▶ **WHAT YOU HAVE TO DO**
Make a word-for-word copy of the entries below from their first line through the line with "Task: Select the gold coin Credits icon", and add nothing.
**** GIVEN RECORDS
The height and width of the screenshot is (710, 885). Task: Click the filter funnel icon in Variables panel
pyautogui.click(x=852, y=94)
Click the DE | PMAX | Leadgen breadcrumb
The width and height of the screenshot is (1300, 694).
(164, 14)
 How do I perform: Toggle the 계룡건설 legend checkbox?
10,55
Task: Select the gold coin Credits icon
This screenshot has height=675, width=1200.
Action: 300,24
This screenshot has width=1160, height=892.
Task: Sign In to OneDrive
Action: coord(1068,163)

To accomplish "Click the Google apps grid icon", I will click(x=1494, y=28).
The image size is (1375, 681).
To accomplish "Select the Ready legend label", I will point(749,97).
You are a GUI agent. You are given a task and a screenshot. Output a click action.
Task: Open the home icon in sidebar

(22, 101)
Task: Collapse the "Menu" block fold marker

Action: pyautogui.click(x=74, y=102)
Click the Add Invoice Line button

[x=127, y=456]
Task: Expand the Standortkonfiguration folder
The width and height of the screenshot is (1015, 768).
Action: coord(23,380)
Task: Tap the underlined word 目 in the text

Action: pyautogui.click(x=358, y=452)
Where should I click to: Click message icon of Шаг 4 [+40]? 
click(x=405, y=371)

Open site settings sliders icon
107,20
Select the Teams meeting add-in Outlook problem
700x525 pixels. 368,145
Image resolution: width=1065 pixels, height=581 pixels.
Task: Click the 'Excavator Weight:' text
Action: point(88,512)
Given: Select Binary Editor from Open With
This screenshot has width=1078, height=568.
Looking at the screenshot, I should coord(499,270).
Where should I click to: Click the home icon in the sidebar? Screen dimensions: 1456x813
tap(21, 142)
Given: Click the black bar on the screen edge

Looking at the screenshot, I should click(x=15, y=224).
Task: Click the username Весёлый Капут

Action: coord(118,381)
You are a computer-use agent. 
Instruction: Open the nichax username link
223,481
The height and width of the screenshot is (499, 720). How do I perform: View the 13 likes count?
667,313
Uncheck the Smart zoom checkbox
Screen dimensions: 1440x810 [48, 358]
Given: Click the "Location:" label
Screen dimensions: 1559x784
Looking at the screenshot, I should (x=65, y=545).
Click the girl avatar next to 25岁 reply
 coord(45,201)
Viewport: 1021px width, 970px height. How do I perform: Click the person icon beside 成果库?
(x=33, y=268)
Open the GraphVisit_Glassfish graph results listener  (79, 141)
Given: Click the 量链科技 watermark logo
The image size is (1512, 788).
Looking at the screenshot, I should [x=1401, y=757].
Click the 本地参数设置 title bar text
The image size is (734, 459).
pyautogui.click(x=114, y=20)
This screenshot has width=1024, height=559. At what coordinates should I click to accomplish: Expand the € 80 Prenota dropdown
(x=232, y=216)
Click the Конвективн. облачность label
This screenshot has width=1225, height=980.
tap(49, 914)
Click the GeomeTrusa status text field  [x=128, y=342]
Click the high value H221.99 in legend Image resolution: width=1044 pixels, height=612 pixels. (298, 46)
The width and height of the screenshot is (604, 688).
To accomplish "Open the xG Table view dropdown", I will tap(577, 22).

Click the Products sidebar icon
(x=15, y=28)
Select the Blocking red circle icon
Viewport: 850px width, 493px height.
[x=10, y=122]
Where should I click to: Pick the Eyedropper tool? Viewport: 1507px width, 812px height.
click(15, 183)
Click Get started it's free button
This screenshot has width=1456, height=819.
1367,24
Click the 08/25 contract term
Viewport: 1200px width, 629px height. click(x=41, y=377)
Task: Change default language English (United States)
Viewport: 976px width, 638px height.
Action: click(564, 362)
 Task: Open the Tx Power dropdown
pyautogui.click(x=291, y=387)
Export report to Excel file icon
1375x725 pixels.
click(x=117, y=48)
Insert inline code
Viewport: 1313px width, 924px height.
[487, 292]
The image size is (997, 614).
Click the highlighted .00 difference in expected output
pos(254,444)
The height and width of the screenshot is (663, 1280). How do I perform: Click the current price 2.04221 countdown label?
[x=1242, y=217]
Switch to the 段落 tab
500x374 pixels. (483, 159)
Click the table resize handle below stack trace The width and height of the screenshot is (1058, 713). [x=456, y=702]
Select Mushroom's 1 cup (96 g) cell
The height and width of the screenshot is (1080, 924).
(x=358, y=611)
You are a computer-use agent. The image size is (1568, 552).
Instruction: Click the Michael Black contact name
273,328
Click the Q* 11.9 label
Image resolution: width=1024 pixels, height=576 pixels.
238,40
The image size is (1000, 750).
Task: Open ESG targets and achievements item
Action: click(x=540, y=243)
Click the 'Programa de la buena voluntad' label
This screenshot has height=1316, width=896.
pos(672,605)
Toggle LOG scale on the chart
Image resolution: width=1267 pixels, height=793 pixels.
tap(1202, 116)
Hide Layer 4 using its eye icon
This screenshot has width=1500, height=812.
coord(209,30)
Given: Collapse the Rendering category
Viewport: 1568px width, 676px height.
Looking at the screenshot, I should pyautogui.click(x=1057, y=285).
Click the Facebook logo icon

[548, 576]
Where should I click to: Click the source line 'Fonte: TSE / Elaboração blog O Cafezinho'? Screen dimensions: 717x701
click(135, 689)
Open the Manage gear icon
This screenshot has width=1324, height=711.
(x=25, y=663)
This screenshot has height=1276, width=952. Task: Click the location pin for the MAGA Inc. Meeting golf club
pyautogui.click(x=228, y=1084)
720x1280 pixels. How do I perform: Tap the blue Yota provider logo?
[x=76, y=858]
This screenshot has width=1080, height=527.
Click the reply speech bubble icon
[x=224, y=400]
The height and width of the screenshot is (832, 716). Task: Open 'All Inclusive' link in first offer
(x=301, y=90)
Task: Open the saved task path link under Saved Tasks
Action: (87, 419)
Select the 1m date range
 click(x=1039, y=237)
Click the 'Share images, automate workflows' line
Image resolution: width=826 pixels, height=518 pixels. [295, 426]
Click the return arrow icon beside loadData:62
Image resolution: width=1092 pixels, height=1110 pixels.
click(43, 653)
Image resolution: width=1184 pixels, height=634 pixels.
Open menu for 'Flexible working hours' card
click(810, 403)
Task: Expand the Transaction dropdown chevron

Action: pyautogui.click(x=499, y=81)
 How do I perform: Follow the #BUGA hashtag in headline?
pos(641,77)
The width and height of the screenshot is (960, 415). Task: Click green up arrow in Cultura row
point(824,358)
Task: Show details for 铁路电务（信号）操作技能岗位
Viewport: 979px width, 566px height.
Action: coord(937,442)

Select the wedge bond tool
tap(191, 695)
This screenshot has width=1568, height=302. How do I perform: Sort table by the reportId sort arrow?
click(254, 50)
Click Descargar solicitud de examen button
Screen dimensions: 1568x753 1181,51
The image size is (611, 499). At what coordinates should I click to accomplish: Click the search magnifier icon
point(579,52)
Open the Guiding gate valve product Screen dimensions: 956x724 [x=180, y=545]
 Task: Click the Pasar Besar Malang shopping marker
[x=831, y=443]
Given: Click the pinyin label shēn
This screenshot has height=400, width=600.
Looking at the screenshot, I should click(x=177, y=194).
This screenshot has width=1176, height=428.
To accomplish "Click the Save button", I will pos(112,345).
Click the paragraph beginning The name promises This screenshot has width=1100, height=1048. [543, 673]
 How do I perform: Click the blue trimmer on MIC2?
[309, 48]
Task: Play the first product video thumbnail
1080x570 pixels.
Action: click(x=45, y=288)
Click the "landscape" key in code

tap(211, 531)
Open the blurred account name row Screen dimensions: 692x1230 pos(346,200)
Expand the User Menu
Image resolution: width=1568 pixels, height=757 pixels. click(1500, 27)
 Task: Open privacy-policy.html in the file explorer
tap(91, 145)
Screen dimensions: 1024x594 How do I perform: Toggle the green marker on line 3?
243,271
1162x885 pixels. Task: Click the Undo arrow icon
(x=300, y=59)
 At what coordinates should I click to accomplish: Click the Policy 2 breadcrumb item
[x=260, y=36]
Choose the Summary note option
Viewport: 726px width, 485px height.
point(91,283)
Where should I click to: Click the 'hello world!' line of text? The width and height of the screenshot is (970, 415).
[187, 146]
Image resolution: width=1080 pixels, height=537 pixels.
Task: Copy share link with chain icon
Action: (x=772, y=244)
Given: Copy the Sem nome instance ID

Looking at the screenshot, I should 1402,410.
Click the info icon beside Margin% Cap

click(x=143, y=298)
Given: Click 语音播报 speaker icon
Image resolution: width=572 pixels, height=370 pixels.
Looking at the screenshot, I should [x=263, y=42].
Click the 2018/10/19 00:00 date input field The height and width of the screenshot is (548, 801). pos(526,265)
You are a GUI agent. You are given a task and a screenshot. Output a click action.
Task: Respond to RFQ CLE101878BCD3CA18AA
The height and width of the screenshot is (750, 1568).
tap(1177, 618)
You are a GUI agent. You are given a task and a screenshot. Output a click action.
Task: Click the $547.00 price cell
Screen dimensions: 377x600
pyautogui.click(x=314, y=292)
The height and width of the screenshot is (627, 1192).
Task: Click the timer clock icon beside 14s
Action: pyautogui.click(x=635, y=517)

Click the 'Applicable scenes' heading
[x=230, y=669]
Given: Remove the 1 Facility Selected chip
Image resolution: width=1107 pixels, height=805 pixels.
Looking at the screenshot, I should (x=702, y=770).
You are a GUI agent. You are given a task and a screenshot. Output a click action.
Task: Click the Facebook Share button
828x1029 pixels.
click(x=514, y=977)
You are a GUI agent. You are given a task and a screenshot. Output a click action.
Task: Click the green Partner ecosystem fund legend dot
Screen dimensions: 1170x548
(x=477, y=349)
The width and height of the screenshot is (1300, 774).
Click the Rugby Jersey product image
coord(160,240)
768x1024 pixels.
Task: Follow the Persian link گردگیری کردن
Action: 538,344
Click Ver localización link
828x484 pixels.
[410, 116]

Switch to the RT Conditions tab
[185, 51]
********
▶ **ANSWER FOR THIS EXERCISE**
The height and width of the screenshot is (710, 885). Task: Click the filter funnel icon in Variables panel
pyautogui.click(x=852, y=94)
Click the DE | PMAX | Leadgen breadcrumb
The width and height of the screenshot is (1300, 694).
(164, 14)
 How do I perform: Toggle the 계룡건설 legend checkbox?
10,55
Task: Select the gold coin Credits icon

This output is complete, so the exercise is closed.